20

I was trying to understand PARTITION BY in postgres by writing a few sample queries. I have a test table on which I run my query.

id integer | num integer
___________|_____________
1          | 4 
2          | 4
3          | 5
4          | 6

When I run the following query, I get the output as I expected.
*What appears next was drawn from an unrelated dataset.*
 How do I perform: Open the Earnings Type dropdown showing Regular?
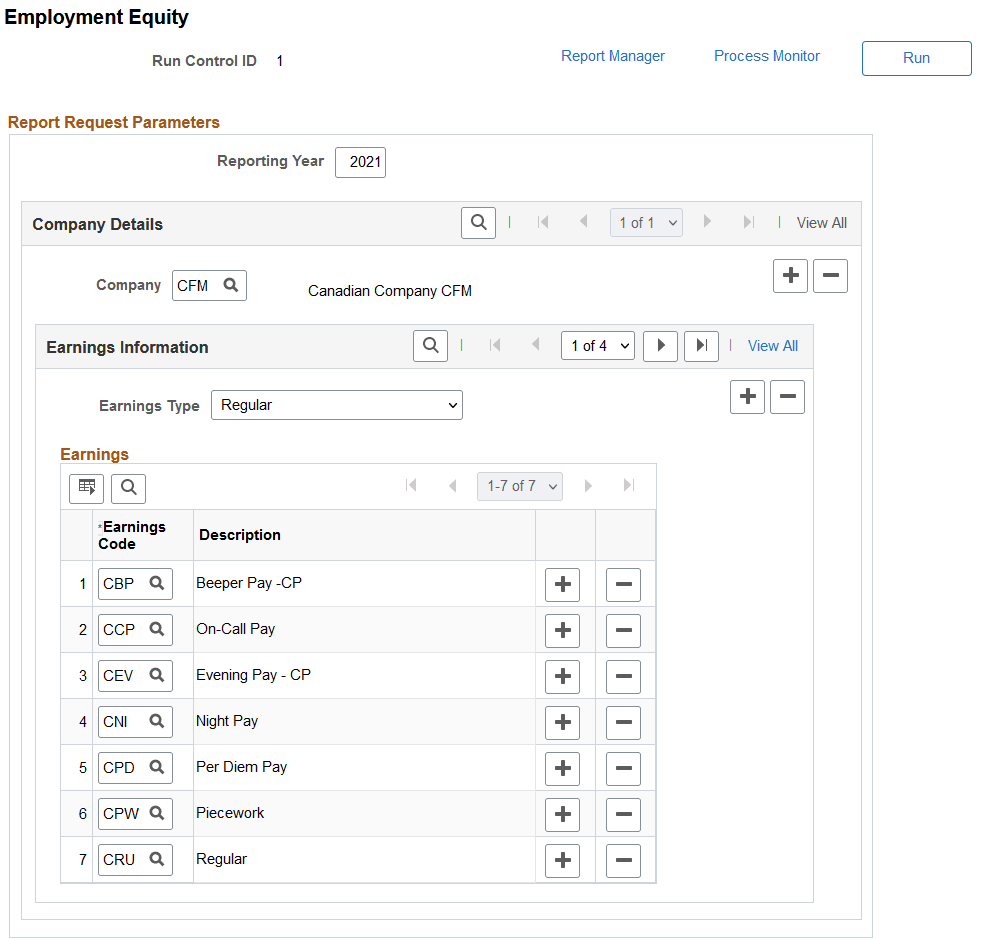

SELECT id, COUNT(id) OVER(PARTITION BY num) from test;

id         | count
___________|_____________
1          | 2 
2          | 2
3          | 1
4          | 1

But, when I add ORDER BY to the partition,

SELECT id, COUNT(id) OVER(PARTITION BY num ORDER BY id) from test;

id         | count
___________|_____________
1          | 1 
2          | 2
3          | 1
4          | 1

My understanding is that COUNT is computed across all rows that fall into a partition. Here, I have partitioned the rows by num. The number of rows in the partition is the same, with or without an ORDER BY clause. Why is there a difference in the outputs?

kishore
  • 604
  • 3
  • 7
  • 13
  • 5
    In the second the case, postgre counts the number of rows with `id` lower or equal to the actual `id` – Radim Bača Jun 20 '18 at 10:04
  • @RadimBača is it something specific to postgres or is that how it is supposed to work? I don't understand how the query is interpreted the way you have described. – kishore Jun 20 '18 at 10:12
  • Using COUNT(*) in place of COUNT(id) gives the same result. – kishore Jun 20 '18 at 10:13
  • 5
    See [the documentation](https://www.postgresql.org/docs/current/static/tutorial-window.html) on window functions, especially: `By default, if ORDER BY is supplied then the frame consists of all rows from the start of the partition up through the current row, plus any following rows that are equal to the current row according to the ORDER BY clause. When ORDER BY is omitted the default frame consists of all rows in the partition.` – Marth Jun 20 '18 at 10:15
  • Thanks for the info. I now understand what is happening. I missed the info provided in the documentation. – kishore Jun 20 '18 at 10:20
  • @RadimBača: It's [Postgres](https://wiki.postgresql.org/wiki/FAQ#What_is_PostgreSQL.3F_How_is_it_pronounced.3F_What_is_Postgres.3F) not "postgre" –  Jun 20 '18 at 10:24
  • @a_horse_with_no_name I believe it is PostgreSQL ;) – Radim Bača Jun 20 '18 at 10:34

3 Answers3

39

When you add an order by to an aggregate used as a window function that aggregate turns into a "running count" (or whatever aggregate you use).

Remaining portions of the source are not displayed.